# [RECORDED DATA]
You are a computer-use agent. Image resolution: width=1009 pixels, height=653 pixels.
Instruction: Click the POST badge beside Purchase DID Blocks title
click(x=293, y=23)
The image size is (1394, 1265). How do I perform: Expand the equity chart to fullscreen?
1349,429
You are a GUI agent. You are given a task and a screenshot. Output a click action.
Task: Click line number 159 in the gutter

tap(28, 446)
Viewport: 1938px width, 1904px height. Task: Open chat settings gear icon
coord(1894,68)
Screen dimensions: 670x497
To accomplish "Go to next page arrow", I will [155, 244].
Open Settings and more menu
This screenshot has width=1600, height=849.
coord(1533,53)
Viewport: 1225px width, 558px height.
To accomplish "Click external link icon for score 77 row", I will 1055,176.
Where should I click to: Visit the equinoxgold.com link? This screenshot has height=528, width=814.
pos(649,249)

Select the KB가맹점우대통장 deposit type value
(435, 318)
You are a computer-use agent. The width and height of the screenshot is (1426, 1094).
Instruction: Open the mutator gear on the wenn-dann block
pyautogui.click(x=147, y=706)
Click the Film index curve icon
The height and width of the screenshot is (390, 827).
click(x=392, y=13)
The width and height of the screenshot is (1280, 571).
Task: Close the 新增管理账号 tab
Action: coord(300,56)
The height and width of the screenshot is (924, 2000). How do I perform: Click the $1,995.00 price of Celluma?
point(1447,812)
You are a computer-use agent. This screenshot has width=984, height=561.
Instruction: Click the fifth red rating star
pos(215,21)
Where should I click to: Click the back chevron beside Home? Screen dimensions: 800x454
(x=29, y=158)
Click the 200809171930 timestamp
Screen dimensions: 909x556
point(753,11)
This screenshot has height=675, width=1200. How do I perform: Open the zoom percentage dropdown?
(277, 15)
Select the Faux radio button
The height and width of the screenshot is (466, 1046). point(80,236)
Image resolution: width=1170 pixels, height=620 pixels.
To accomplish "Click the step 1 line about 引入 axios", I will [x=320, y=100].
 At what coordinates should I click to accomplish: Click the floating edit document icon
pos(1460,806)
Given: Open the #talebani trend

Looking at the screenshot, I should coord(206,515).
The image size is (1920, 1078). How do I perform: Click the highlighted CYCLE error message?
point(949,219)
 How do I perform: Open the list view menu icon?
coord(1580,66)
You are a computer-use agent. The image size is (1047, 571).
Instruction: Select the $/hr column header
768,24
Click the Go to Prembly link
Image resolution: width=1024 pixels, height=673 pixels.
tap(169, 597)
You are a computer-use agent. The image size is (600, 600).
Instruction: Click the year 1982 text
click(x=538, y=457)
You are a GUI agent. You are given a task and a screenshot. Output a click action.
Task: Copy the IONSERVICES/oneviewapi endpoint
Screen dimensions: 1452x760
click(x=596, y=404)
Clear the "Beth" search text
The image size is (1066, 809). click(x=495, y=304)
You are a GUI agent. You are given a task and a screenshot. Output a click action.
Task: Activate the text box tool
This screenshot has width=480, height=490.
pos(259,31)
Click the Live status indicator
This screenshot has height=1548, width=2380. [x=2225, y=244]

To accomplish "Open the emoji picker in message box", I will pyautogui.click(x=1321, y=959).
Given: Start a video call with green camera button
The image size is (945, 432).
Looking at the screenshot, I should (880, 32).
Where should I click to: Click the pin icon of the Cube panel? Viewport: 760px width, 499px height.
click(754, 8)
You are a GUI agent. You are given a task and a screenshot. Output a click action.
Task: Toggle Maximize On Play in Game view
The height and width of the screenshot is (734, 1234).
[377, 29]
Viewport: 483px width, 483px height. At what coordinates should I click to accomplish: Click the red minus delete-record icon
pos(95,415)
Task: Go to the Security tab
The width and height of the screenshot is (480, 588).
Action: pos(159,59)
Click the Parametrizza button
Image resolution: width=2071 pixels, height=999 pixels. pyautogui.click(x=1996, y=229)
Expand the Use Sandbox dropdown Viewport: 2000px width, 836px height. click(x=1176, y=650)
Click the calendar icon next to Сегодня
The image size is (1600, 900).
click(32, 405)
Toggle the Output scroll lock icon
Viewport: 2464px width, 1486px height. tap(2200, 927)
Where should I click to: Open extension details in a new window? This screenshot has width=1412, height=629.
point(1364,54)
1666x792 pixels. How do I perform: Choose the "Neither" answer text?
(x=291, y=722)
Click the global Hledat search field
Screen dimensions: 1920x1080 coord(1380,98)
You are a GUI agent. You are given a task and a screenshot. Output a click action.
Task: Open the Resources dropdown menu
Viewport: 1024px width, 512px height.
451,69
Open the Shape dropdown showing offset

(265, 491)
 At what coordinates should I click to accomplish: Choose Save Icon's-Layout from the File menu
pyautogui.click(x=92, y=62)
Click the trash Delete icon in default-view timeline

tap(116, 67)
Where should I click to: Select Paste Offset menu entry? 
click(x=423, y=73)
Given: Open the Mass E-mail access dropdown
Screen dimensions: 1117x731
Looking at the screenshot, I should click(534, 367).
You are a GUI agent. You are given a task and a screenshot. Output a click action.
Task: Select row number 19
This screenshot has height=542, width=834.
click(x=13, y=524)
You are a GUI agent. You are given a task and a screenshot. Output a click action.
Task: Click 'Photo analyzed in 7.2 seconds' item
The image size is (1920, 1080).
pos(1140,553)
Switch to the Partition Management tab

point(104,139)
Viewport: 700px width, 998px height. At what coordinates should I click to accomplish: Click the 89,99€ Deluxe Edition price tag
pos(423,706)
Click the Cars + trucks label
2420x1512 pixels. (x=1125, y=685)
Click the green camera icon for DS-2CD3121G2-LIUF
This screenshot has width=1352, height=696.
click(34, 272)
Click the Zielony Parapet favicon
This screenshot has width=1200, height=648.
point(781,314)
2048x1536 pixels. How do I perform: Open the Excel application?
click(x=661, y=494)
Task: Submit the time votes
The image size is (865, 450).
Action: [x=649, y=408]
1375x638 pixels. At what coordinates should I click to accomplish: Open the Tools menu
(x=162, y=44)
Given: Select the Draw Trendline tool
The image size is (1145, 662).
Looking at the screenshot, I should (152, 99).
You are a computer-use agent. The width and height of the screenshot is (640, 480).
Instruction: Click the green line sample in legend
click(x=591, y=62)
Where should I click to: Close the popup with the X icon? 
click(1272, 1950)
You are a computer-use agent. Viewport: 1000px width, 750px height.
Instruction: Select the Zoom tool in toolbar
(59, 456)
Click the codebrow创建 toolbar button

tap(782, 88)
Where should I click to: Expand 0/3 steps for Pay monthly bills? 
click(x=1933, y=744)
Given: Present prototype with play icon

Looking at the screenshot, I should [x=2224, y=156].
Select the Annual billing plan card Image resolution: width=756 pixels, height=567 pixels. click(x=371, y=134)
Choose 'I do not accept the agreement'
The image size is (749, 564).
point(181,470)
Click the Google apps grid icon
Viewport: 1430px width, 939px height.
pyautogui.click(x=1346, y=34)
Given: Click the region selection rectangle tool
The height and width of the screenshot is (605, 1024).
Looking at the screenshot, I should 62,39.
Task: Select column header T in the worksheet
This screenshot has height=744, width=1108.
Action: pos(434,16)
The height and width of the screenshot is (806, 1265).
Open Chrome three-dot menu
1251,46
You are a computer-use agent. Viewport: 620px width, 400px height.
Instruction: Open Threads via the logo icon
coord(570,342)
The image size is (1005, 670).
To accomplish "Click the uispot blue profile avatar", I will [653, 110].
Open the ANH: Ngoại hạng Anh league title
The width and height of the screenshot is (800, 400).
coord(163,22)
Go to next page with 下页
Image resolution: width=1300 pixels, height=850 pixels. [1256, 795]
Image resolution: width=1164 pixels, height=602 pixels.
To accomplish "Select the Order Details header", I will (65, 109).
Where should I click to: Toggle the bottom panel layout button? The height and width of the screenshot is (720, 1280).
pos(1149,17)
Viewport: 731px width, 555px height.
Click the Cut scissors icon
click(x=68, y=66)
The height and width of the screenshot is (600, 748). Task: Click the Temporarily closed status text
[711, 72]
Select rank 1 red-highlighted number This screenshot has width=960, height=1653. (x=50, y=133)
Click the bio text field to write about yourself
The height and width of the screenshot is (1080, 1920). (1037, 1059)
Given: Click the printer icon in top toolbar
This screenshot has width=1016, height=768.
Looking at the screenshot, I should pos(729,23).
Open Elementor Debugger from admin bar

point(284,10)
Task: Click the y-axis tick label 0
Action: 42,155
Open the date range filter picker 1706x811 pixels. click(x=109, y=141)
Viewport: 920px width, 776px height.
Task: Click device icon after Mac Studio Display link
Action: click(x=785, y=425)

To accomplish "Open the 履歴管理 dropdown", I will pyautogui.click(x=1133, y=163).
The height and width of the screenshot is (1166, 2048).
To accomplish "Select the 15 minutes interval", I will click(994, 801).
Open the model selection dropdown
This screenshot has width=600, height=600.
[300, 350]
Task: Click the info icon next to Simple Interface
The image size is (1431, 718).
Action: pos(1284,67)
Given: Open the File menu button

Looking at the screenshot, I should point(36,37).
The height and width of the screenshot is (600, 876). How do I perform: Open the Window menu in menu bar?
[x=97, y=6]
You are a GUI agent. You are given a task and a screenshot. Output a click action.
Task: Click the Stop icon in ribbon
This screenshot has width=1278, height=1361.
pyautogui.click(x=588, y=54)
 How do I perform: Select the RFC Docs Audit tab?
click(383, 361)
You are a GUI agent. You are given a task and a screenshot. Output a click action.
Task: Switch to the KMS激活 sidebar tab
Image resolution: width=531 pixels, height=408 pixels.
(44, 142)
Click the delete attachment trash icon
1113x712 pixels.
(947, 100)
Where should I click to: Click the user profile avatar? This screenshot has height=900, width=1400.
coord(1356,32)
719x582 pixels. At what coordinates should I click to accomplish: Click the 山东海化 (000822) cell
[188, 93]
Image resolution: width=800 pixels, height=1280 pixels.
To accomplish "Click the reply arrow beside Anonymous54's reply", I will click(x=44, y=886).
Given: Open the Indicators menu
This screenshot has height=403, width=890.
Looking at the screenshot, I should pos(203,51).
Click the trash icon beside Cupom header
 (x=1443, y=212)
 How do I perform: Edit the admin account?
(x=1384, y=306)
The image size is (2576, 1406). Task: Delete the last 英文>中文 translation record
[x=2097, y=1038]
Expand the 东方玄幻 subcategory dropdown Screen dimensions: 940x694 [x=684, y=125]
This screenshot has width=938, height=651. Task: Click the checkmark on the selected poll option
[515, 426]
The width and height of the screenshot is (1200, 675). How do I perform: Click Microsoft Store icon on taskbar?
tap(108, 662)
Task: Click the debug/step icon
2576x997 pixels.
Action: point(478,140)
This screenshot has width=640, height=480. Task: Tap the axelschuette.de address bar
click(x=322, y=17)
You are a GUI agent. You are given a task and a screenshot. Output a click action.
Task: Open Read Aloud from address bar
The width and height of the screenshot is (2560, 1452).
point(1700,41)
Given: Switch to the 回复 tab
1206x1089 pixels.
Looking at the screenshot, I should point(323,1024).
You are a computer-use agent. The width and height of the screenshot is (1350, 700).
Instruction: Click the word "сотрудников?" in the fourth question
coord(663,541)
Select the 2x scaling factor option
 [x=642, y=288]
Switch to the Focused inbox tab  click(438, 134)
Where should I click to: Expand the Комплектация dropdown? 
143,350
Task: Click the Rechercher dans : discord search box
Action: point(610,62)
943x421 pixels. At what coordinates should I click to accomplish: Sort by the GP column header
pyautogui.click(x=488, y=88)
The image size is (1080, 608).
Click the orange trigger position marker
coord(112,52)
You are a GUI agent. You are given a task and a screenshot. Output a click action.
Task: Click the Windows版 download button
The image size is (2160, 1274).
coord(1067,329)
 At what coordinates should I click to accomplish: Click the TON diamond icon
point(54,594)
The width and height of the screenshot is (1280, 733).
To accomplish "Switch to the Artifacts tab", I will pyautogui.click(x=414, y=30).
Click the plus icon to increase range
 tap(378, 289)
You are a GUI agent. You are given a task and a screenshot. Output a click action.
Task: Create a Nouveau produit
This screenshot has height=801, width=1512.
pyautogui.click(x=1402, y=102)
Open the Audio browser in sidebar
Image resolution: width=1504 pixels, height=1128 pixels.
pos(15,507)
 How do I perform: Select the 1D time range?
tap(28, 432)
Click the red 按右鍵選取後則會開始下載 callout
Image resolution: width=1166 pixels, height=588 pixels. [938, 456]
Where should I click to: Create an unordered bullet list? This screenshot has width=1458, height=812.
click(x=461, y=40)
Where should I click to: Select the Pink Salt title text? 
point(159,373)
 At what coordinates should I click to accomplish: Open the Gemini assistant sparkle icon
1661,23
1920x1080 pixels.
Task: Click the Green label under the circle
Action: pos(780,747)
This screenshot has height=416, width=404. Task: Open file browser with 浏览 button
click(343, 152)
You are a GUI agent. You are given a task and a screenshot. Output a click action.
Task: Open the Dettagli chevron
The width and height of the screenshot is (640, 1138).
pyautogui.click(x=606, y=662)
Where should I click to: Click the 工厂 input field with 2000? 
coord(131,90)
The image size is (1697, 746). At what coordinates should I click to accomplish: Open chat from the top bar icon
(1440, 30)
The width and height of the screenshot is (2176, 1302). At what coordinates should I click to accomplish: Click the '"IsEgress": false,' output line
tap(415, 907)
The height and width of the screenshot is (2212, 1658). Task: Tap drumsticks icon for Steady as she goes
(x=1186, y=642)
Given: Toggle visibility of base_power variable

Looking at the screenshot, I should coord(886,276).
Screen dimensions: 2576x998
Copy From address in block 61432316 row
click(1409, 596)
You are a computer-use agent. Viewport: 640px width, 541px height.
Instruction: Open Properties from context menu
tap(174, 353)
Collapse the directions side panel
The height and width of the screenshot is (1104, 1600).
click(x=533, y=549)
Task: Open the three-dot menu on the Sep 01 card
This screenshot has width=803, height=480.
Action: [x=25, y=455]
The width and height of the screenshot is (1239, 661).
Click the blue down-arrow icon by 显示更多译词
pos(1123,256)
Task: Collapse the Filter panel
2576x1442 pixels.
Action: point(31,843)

# [TO DO]
Quote every row from the line containing "edit document icon" down to the line containing "Looking at the screenshot, I should (880, 32).", both included, reproducing each one verbatim.

# [PROBLEM SOLUTION]
 At what coordinates should I click to accomplish: Click the floating edit document icon
pos(1460,806)
Given: Open the #talebani trend

Looking at the screenshot, I should coord(206,515).
The image size is (1920, 1078). How do I perform: Click the highlighted CYCLE error message?
point(949,219)
 How do I perform: Open the list view menu icon?
coord(1580,66)
You are a computer-use agent. The image size is (1047, 571).
Instruction: Select the $/hr column header
768,24
Click the Go to Prembly link
Image resolution: width=1024 pixels, height=673 pixels.
tap(169, 597)
You are a computer-use agent. The image size is (600, 600).
Instruction: Click the year 1982 text
click(x=538, y=457)
You are a GUI agent. You are given a task and a screenshot. Output a click action.
Task: Copy the IONSERVICES/oneviewapi endpoint
Screen dimensions: 1452x760
click(x=596, y=404)
Clear the "Beth" search text
The image size is (1066, 809). click(x=495, y=304)
You are a GUI agent. You are given a task and a screenshot. Output a click action.
Task: Activate the text box tool
This screenshot has width=480, height=490.
pos(259,31)
Click the Live status indicator
This screenshot has height=1548, width=2380. [x=2225, y=244]

To accomplish "Open the emoji picker in message box", I will pyautogui.click(x=1321, y=959).
Given: Start a video call with green camera button
The image size is (945, 432).
Looking at the screenshot, I should (880, 32).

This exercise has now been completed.